Italian tastes in popular fiction seem to be nearly identical to those in America and the rest of Europe, but nonfiction best sellers do not generally travel well. For example, while 70 percent of Rizzoli's fiction list is in translation, in nonfiction the situation is exactly reversed: 70 percent of the authors are Italian.
But even in nonfiction, the large commercial houses have picked up American publishing formulae and adapted them to the Italian market: instant books on current events, diet and pop-psychology. Publishers have taken advantage of a recent boom in the Italian stock market quickly issuing a series of investment manuals.
Another recent trend has been a series of books on etiquette. They reflect a new Yuppie conformism in which the worst sins are having socks that are too short or using a knife to cut fish. These books are directed at a large new middle class, eager for social respectability as well as economic well-being. Just as in upscale America, any embarassment over conspicuous consumption has been shed, as shown by the success of the new Italian magazines, Pleasure, Class, and Capital.
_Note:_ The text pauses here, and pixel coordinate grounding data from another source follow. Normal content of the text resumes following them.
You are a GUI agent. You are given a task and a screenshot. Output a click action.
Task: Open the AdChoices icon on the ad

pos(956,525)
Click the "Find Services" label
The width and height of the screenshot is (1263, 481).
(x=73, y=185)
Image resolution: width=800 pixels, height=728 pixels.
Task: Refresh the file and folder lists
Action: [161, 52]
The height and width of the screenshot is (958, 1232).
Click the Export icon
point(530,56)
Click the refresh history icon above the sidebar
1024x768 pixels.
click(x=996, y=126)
The publishers' search for a best seller has not always involved a cheapening of quality: The biggest best sellers of 1986 have been the latest novels of Milan Kundera and Gabriel Garci'a Ma'rquez, which both sold over 100,000 copies. "The success of authors such as Kundera, whose early books sold only about 2,000 copies, indicates a return to quality fiction." says Polillo of Rizzoli. "The mass best sellers of the past, Harold Robbins and Judith Krantz, are not doing as well as in the past."
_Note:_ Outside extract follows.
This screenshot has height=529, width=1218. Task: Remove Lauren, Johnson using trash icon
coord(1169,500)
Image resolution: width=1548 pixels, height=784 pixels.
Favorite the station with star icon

The biggest surprise of the last year is the sudden popularity of young American writers. Family Dancing, a collection of short stories by 25-year-old David Leavitt, has been on the best-seller list for months, selling over 50,000 copies. Up until now America was seen as the source of pulp novels, while serious fiction either went unpublished or sold poorly. "Now these young American writers are as courted as Judith Krantz," says Giancarlo Bonacina, the editor of foreign fiction at Mondadori, who published Family Dancing. Since then, several other young American literary authors have been snapped up by Italian publishers, including Jay McInerney, Susan Minot, Amy Hempel. The sudden boom has driven up the price for foreign rights. Mondadori purchased Family Dancing for only $ 1,500, while McInerney's Bright Lights, Big City recently sold for $ 50,000.
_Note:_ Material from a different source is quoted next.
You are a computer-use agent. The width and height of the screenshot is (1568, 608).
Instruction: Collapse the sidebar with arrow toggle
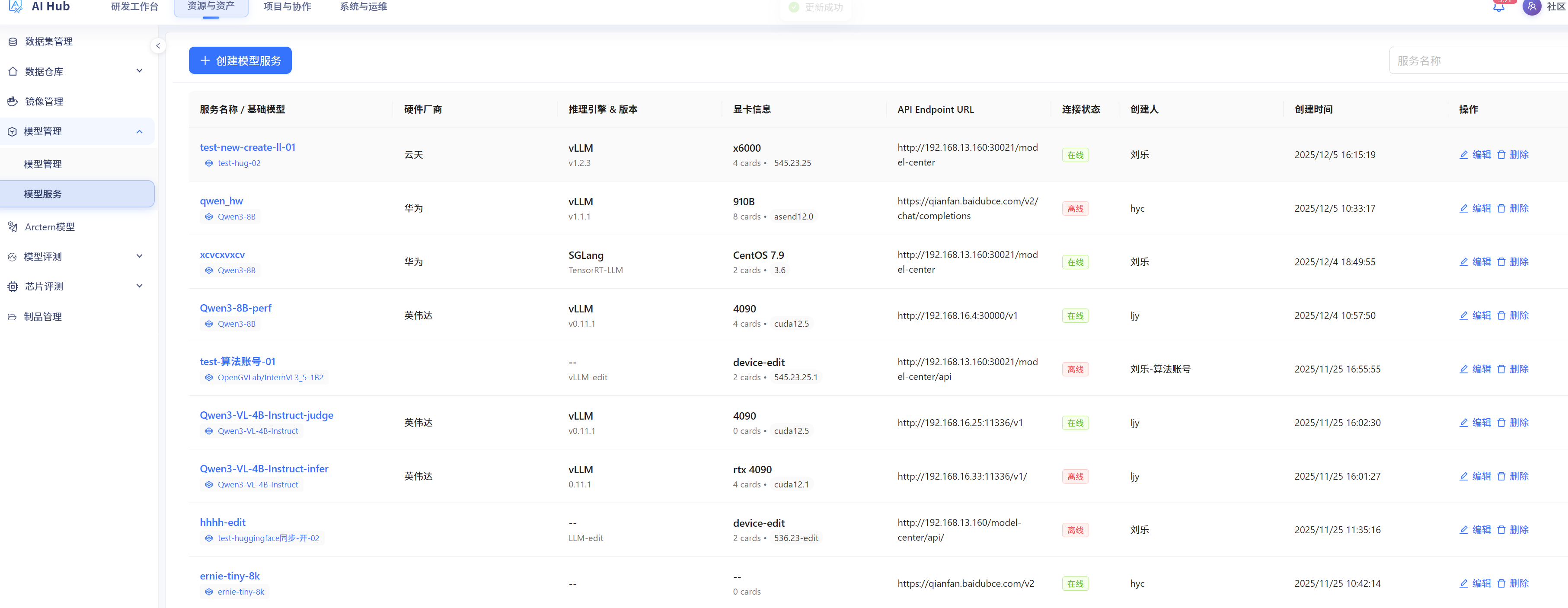[158, 46]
SIMILARLY, there are encouraging signs of life from a new generation of Italian writers. In the 1970s Italian literature was in crisis. There appeared to be no one coming along to replace the great writers of the postwar period, Eugenio Montale, Alberto Moravia, Primo Levi, Italo Calvino and Elsa Morante; the new novels were full of political jargon. In contrast, the young writers of the 1980s -- Antonio Tabucchi, Andrea De Carlo, Daniele Del Giudice, Vittorio Tondelli -- are refreshingly free of ideology.
The great postwar writers were formed by World War II; their values were shaped by the moral struggle against fascism. The new Italian writers have much more in common with their American contemporaries such as Raymond Carver, Jayne Ann Phillips and Ann Beattie. They are part of a generation that has seen social revolution rise and fall and has given up on ultimate meanings and larger messages. They tend to be miniaturists, cool and ironic rather than impassioned. Their characters are struggling with their own private Purgatories rather than engaging in the battle between Heaven and Hell. Perhaps because of this affinity, a number of current Italian writers will soon be published in the United States. After importation of so much American culture into Italy, the exchange may become more of a two-way street.
Alexander Stille is a New York editor and writer.